Pour que son étude soit complète, Prognos a examiné onze branches où la recherche joue un grand rôle dans les processus de production. On voit de nouveau que la Suisse est surreprésentée en ce qui concerne la production de biens intensifs en recherche dans quasiment chacune d’entre elles, outre les deux branches traitées plus haut3 . Ce résultat indique que l’industrie pharmaceutique ainsi que les équipements médicaux, de mesure et de contrôle se sont développés de manière particulièrement dynamique, car ils ont mieux réussi que la plupart des autres branches à tenir compte de la production de masse standardisée.

Les technologies intensives en recherche stimulent les exportations

Il est également essentiel pour l’enquête d’analyser l’importance de chaque technologie pour le site de production suisse, Alors que le pays s’est fortement spécialisé au niveau des branches, il présente un visage plus large au niveau technologique. On voit d’abord que la Suisse connaît, en ce domaine, une forte dynamique en accord avec le marché, qui sert de support technologique aux branches les plus importantes de son économie.

Un simple coup d’œil sur notre commerce extérieur suffit pour comprendre que ce pays est plus particulièrement compétitif dans les technologies intensives en recherche. C’est, en effet, le plus souvent dans celles qui demandent peu de recherche que le solde est équilibré ou négatif. Les technologies les plus intensives en recherche s’accompagnent généralement d’un net excédent d’exportation (voir graphique 2). Par conséquent, ce sont les technologies intensives en recherche qui présentent, parmi les 32 retenues, la plus grande dynamique de croissance. Alors que les seize domaines technologiques les moins présents dans la recherche doublaient leurs exportations, les autres les quadruplaient entre 1995 et 2012. Le processus de spécialisation n’a donc pas touché seulement les branches, mais aussi les technologies qui se sont de plus en plus orientées sur les domaines à forte intensité de recherche.

En résumé, l’étude montre que, depuis 1995, la Suisse s’est de plus en plus spécialisée sur les branches et les domaines technologiques intensifs en recherche. L’analyse des structures de production spécifiques aux branches montre, par ailleurs, que notre pays peut également être compétitif dans la production standardisée de masse effectuée dans les branches les plus intensives en recherche.
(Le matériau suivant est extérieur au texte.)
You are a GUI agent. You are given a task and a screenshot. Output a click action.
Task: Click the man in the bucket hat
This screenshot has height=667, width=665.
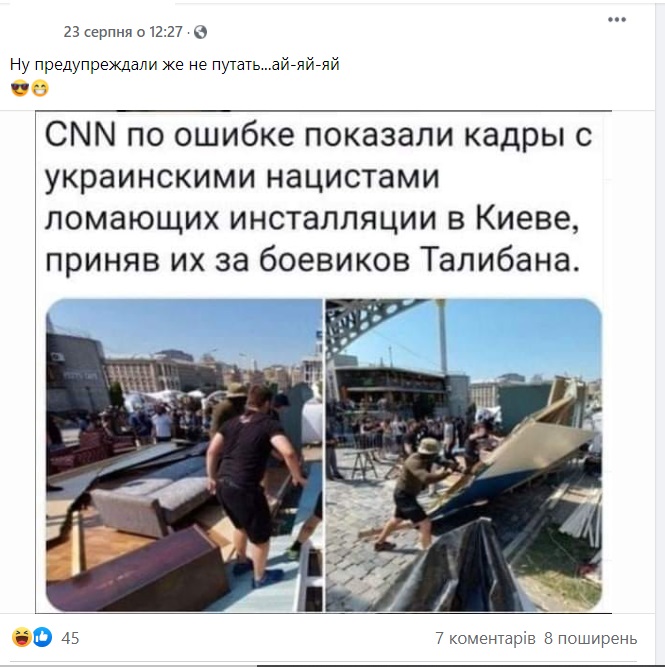(x=415, y=491)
Les résultats indiquent que les entreprises industrielles des économies avancées sont obligées de progresser à de hauts niveaux dans la recherche en raison de la montée des pays émergents devenus les «ateliers du monde». Cependant, elles peuvent aussi avoir du succès en dehors de la production de biens fortement intensifs en recherche.

Proposition de citation: Michael Böhmer ; Johann Weiss ; (2014). La spécialité de la Suisse: produire en masse dans les domaines intensifs en recherche. La Vie économique, 01 décembre.